The same idea came to me also. I ran to her. “Mother!” I cried, pale to the depths of my spirit, “IS HE DEAD?”
I had been thinking two minutes before of the cold fruit pie that glorified our Sunday dinner-table, and how I might perhaps get into the tree at the end of the garden to read in the afternoon. Now an immense fact had come down like a curtain and blotted out all my childish world. My father was lying dead before my eyes.... I perceived that my mother was helpless and that things must be done.
“Mother!” I said, “we must get Doctor Beaseley,—and carry him indoors.”
CHAPTER THE THIRD ~~ SCHOLASTIC
1
My formal education began in a small preparatory school in Bromstead. I went there as a day boy. The charge for my instruction was mainly set off by the periodic visits of my father with a large bag of battered fossils to lecture to us upon geology. I was one of those fortunate youngsters who take readily to school work, I had a good memory, versatile interests and a considerable appetite for commendation, and when I was barely twelve I got a scholarship at the City Merchants School and was entrusted with a scholar's railway season ticket to Victoria.

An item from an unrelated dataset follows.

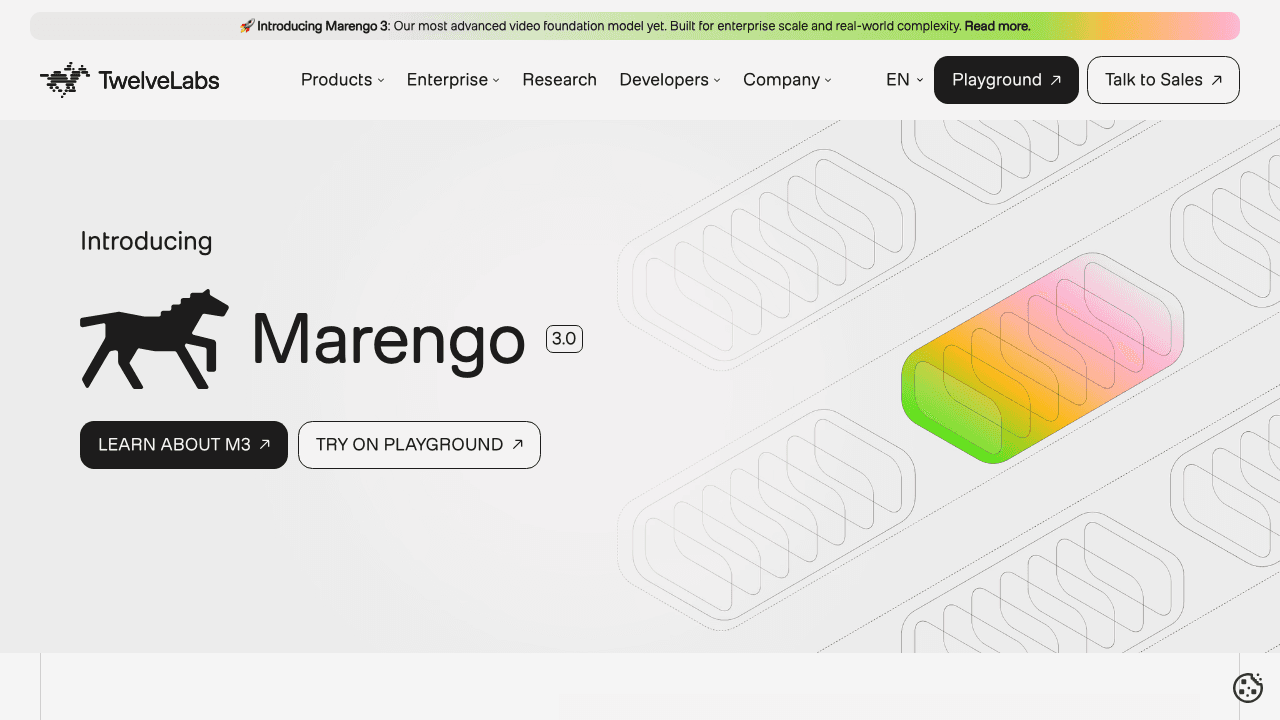Screen dimensions: 1280x720
Task: Open the Company dropdown menu
Action: click(786, 80)
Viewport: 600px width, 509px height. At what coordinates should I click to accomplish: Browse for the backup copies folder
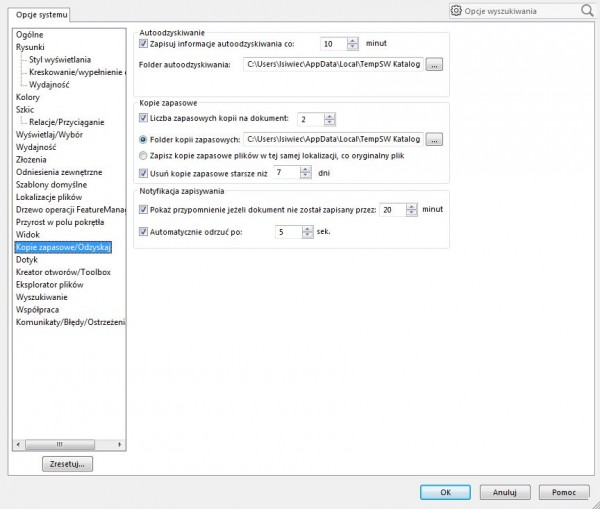point(433,139)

After my father's death a large and very animated and solidly built uncle in tweeds from Staffordshire, Uncle Minter, my mother's sister's husband, with a remarkable accent and remarkable vowel sounds, who had plunged into the Bromstead home once or twice for the night but who was otherwise unknown to me, came on the scene, sold off the three gaunt houses with the utmost gusto, invested the proceeds and my father's life insurance money, and got us into a small villa at Penge within sight of that immense facade of glass and iron, the Crystal Palace. Then he retired in a mood of good-natured contempt to his native habitat again. We stayed at Penge until my mother's death.
School became a large part of the world to me, absorbing my time and interest, and I never acquired that detailed and intimate knowledge of Penge and the hilly villadom round about, that I have of the town and outskirts of Bromstead.
It was a district of very much the same character, but it was more completely urbanised and nearer to the centre of things; there were the same unfinished roads, the same occasional disconcerted hedges and trees, the same butcher's horse grazing under a builder's notice-board, the same incidental lapses into slum. The Crystal Palace grounds cut off a large part of my walking radius to the west with impassable fences and forbiddingly expensive turnstiles, but it added to the ordinary spectacle of meteorology a great variety of gratuitous fireworks which banged and flared away of a night after supper and drew me abroad to see them better. Such walks as I took, to Croydon, Wembledon, West Wickham and Greenwich, impressed upon me the interminable extent of London's residential suburbs; mile after mile one went, between houses, villas, rows of cottages, streets of shops, under railway arches, over railway bridges. I have forgotten the detailed local characteristics—if there were any—of much of that region altogether. I was only there two years, and half my perambulations occurred at dusk or after dark. But with Penge I associate my first realisations of the wonder and beauty of twilight and night, the effect of dark walls reflecting lamplight, and the mystery of blue haze-veiled hillsides of houses, the glare of shops by night, the glowing steam and streaming sparks of railway trains and railway signals lit up in the darkness. My first rambles in the evening occurred at Penge—I was becoming a big and independent-spirited boy—and I began my experience of smoking during these twilight prowls with the threepenny packets of American cigarettes then just appearing in the world.
My life centred upon the City Merchants School. Usually I caught the eight-eighteen for Victoria, I had a midday meal and tea; four nights a week I stayed for preparation, and often I was not back home again until within an hour of my bedtime. I spent my half holidays at school in order to play cricket and football. This, and a pretty voracious appetite for miscellaneous reading which was fostered by the Penge Middleton Library, did not leave me much leisure for local topography. On Sundays also I sang in the choir at St. Martin's Church, and my mother did not like me to walk out alone on the Sabbath afternoon, she herself slumbered, so that I wrote or read at home. I must confess I was at home as little as I could contrive.